DislikedHello KeepCalmfx I will send you an email shortly and bring you up to date. I would appreciate your opinion on my last few posts of yesterday and mainly today when you can. I also would appreciate it for you to do a SCREENSHOT of my 8 open positions. My Equity balance as you will see is $67,917.85 US Dollars. Friday was an amazing Forex trading day as I am sure you realized and you did the right thing in your trading and you also got a sneak preview of where your own skill levels will reach over the next six months. We have a great style of Forex...Ignored
Good day Benjamin & Everyone else.
Here is the updated screenshot.
I agree with you, it was nice trading with you, it is nice to see your opening positions, where you have entered and exited, the screenshots is also of great help. I learn better this way by visually seeing your positions and the comments that goes along with it. I can't wait to see how my trading will progress in the next 6 months as this is a marathon and I am truly enjoying the process.
Quote:
"In order to buy US Bonds of all types whether 2 Year or 5 Year or 10 Year or 30 Year you NEED US Dollars to buy it. So when you want safety because of the conflict in Syria you park your MONEY in the US Bonds. This leads to the sale of Euro's so that EUR/USD gets weaker as you can see. Then as the money goes OUT of the US Bonds the US Dollar Index gets Stronger and even though there is SUBSTANTIAL GEOPOLITICAL RISK ON AT THE MOMENT the WRONG PERCEPTIONS are that things are under control so Gold sells off partly because of the rise in the US Dollar. As long as the US Equity Markets are RISK ON then USD/JPY will get weaker and as you see it is now at 111.34. THE MONEY IS FLOWING OUT OF THE US BONDS Now (CALL IT ROTATION) as they now FLOW into the US Equities and The INTEREST RATES GO UP !!!

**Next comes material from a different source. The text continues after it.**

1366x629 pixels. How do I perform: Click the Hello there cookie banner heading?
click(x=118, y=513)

Please make sure you understand this as once you do then you can make substantial profits. There IS NO WAY that any Chart by itself can tell you what I just shared here yet most Retail Forex Traders and many Commercial Forex Traders use their charts or Pivot Points or Supply and Demand and it just cannot work by itself as you can surely see."
"Here is the MAJOR LESSON for today and EVERYDAY that we trade Forex. We always need to know if we have RISK ON or RISK OFF. That could change at the blink of an eye. I will again state for new readers to this thread that we have PERCEPTIONS which is not usually REALITY.

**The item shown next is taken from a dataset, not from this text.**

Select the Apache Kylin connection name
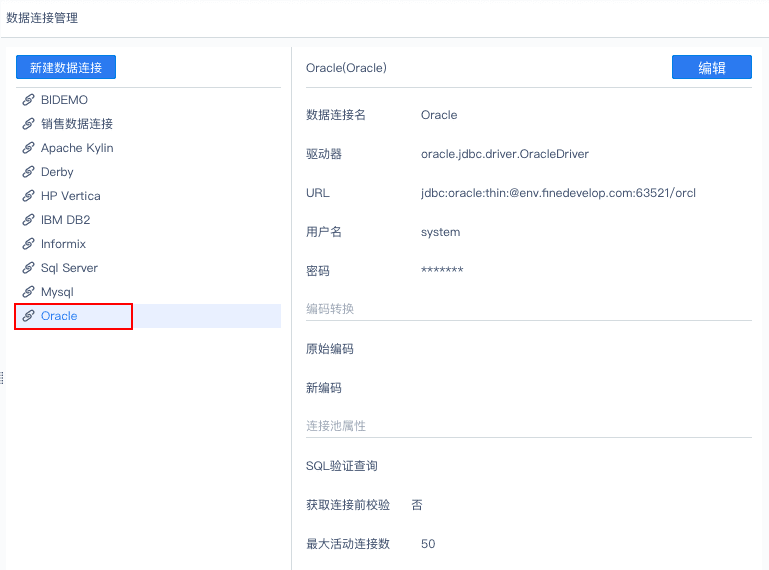This screenshot has width=769, height=570. coord(77,148)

REALITY can be defined as HARD COLD FACTS even if the FACTS are misleading such as the Non Farm Payroll Number of 98,000 today. However the number is still the number for the moment so in normal times that number would mean that the US Economy is not as STRONG as the ADP number of 263,000 suggested on Wednesday. What happened this morning was complete surprise. That number could mean that we would not have an Interest Rate increase sooner than later.
So normally you would expect EUR/USD to get STRONGER and look now EUR/USD is below 106.00
So now you understand more why RISK ON or RISK OFF has to always be on your RADAR SCREEN. Now that the US Dollar Index is UP again you see how Gold has backed off for the moment. Regardless of anything pointed out in this post as to the REASONS for change of direction the main KEY is still and ALWAYS the Money Flow."
Thank you for your explanations and comments, it makes sense and is also very helpful in understanding the reasoning behind the price movement on Friday.
Most of your trades taken is the SPX500 & US30, so by knowing if we have risk on or risk off you can actually only focus on these 2 to make a consistent profit each month. I like the USDJPY more than the SPX500 as the SPX500 moves a lot faster than the USDJPY. So I like trading the US30 & USDJPY most. It is also nice to follow only a few pairs as you get to know them after a while.
So actually we should wait for the stock markets to open each day, to see if we have "risk on" or "risk off" and where the money flow before we enter a trade. So we then actually do not trade before it and only after we have a clear direction, if we have "risk on" we can always wait for profit taking before the market closes on that particular day and place a order when we have "risk off"
It will be interesting to see how the week progress with everything that is going on.
So Monday or for you later today when the markets open we will only manage our already opened trades to close them in profit and don't take new trades/positions before we know the direction after the stock markets has opened and we see how the money starts to flow?
Maybe we will only have real movement after Yellen's speech?